Actually, I haven't had an abusive relationship in quite some time... Not since 2010. I didn't start dating for a couple of years, and encountered a narcissist... Then stopped dating or getting involved with anyone at all for another 1 full year. Both the men and women I dated (and befriended) last year were highly supportive, would be there for me immediately if I needed them, never spoke down to me, accepted all my sides, understood my mental illness (my ex-gf was a counselor lol), etc. After my injury, even though we broke up my ex-girlfriend used to come over and help me take my wheelchair down the stairs and take me to target so I could do grocery shopping since I couldn't walk. Another guy I befriended who had a crush on me was amazing to me. In fact, my last boyfriend in particular was absolutely amazing! Most incredible character... did everything with respect, honor, trust, and was incredibly reliable. He used to handle my episodes beautifully and supported my independence... First suicidal bout I had while him and I were dating was after the breakup. He came over and held me and with tears in his eyes told me he couldn't handle it if I hurt myself and that it would absolutely end him. He then proceeded to clean my entire house for me because I was so overwhelmed, brought me a huge daisy plant, and a bag of all my favorite foods. The breakup was hard on both of us but he went off to med school so we had to end things.

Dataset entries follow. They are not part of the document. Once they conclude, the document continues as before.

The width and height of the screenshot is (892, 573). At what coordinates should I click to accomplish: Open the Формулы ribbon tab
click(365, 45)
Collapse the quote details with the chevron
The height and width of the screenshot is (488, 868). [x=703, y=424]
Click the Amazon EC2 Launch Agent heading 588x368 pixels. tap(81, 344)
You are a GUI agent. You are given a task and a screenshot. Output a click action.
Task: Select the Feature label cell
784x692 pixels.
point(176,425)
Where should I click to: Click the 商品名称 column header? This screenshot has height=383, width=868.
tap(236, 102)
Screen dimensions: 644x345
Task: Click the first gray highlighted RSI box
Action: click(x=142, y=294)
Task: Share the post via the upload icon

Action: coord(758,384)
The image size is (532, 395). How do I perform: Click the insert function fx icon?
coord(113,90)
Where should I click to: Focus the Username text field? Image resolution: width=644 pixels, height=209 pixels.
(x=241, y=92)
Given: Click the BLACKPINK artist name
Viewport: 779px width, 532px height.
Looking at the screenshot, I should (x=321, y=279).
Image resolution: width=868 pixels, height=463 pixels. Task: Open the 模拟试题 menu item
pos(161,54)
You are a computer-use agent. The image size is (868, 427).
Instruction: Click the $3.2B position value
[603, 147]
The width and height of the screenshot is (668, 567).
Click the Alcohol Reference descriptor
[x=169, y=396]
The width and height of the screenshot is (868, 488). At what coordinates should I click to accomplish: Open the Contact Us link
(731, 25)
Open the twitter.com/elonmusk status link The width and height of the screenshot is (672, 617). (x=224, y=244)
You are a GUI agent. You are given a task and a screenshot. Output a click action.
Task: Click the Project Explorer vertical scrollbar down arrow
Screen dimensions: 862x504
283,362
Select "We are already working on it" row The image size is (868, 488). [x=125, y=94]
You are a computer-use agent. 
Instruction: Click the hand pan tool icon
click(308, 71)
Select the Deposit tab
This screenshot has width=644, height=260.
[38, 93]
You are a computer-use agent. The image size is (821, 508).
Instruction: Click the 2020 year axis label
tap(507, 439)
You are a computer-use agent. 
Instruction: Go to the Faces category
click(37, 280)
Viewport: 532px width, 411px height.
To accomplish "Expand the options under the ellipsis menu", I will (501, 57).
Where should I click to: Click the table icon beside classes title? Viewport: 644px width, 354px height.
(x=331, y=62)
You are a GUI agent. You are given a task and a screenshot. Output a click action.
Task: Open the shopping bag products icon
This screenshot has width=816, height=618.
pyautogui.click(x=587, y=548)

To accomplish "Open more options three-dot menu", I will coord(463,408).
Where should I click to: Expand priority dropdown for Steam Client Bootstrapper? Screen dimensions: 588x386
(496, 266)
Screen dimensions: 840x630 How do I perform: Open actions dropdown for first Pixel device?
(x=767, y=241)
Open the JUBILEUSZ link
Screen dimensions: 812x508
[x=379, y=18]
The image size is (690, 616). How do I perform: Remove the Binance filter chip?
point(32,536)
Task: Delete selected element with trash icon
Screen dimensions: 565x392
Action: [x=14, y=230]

I'm actually used to being treated ridiculously and exceptionally well. Don't get me wrong I've had a few bouts of bad people that I could easily see they were bad but ignored my gut, definitely learned my lesson then. BUT I also had one where I went out on a date with this gorgeous guy and I could tell he was a psycho after the first date... never spoke to him again and blocked his number. Men have made moves on me in private and I say get your hands off me or no I'm not doing that with you.
Unfortunately, I'm used to being objectified big time, but when it comes to relationships, I am treated very well according to my own standards. I put my foot down QUICK if I don't like the way I'm being treated. I have no problems saying, "I love you, but this crap you're doing right here is a giant red flag. I'm not going to be with someone who treats me like xyz. So either stop it permanently or you'll lose me." I have no problems with the word no LOL.
My boyfriend's best friend even told him to lighten up and that I'm demanding normal human things. Hell, if he loves me... 3 years from now, I'll be able to look back and said he stopped doing that behavior 3 years ago. Otherwise, I'm out.